Rationale: Performing surgery without prior authorization risks denial; best practice is
to delay until authorization is obtained unless it is an emergency. Domain: Patient
Access.
Question 9: What is the "Notice of Admission" (NOA) for Medicare Advantage plans?
A. A form signed by the patient waiving their right to appeal.
B. A notification that the hospital must submit to the Medicare Advantage plan within a
specified timeframe (often 24-48 hours) to receive full payment.
C. A patient satisfaction survey.
D. A discharge planning document.
Correct Answer: B. A notification that the hospital must submit to the Medicare
Advantage plan within a specified timeframe (often 24-48 hours) to receive full
payment.
Rationale: Many Medicare Advantage plans require a NOA to be submitted within 24-
48 hours of admission; failure to do so can result in payment penalties or
denials. Domain: Billing.
Question 10: Which of the following is an example of a "late charge" in hospital billing?
A. A copayment collected at registration.
B. A charge for an emergency department service entered into the system three days
after the patient was discharged.
, C. A contractual adjustment posted at the time of payment.
D. A patient payment made after discharge.
Correct Answer: B. A charge for an emergency department service entered into the
system three days after the patient was discharged.
Rationale: Late charges are those added after the initial claim has been generated or
submitted, often causing delays and increased denials. Domain: Charge Capture.
Question 11: What is the primary function of a "claims clearinghouse"?
A. To adjudicate claims and send payments to providers.
B. To receive claims from providers, perform format and data edits, and forward them to
the correct payers.
C. To assign ICD-10 codes to patient records.
D. To collect patient copayments at the time of service.
Correct Answer: B. To receive claims from providers, perform format and data edits,
and forward them to the correct payers.
Rationale: Clearinghouses act as intermediaries that standardize and route electronic
claims, reducing rejections due to formatting errors. Domain: Billing.
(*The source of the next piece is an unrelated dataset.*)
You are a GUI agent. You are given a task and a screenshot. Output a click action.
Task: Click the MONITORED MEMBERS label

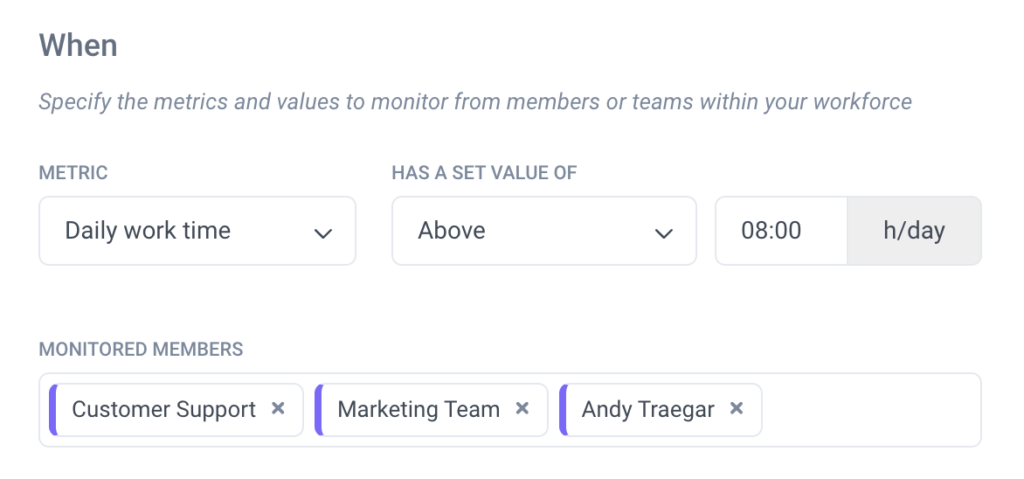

Question 12: A patient has Medicare Part A and Part B. They are admitted as an
inpatient for a hip fracture repair. Which part of Medicare covers the inpatient hospital
stay?
A. Part A
B. Part B
C. Part C
D. Part D
Correct Answer: A. Part A
Rationale: Medicare Part A covers inpatient hospital stays, skilled nursing facility care,
hospice, and some home health services. Domain: Reimbursement.
Question 13: Under the False Claims Act, a provider who knowingly submits a
fraudulent claim can face:
A. A warning letter only.
B. Treble damages (three times the government’s loss) plus penalties per claim.
C. A reduction in future payments by 10%.
D. Automatic expulsion from the Medicare program without appeal.
Correct Answer: B. Treble damages (three times the government’s loss) plus penalties
per claim.
Rationale: The False Claims Act imposes significant civil penalties, including treble
damages and fines of over $10,000 per false claim. Domain: Compliance.